**GIVEN RECORDS**
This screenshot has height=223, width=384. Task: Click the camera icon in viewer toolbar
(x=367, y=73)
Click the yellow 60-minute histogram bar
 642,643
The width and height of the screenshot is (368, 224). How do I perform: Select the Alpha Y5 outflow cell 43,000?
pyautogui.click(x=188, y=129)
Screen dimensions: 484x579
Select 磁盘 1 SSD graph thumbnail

* * *

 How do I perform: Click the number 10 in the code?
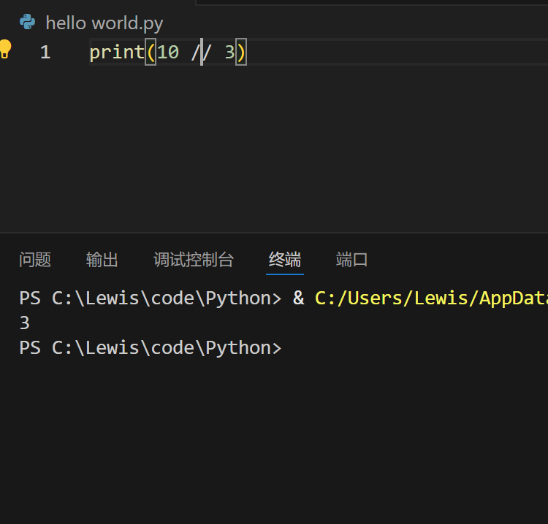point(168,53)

**WHAT YOU WILL DO**
Keeping every character as it is, restate the lines above that run from the line with "This screenshot has" through the line with "Select 磁盘 1 SSD graph thumbnail", both included, and nothing else.

**RESULT**
This screenshot has height=223, width=384. Task: Click the camera icon in viewer toolbar
(x=367, y=73)
Click the yellow 60-minute histogram bar
 642,643
The width and height of the screenshot is (368, 224). How do I perform: Select the Alpha Y5 outflow cell 43,000?
pyautogui.click(x=188, y=129)
Screen dimensions: 484x579
Select 磁盘 1 SSD graph thumbnail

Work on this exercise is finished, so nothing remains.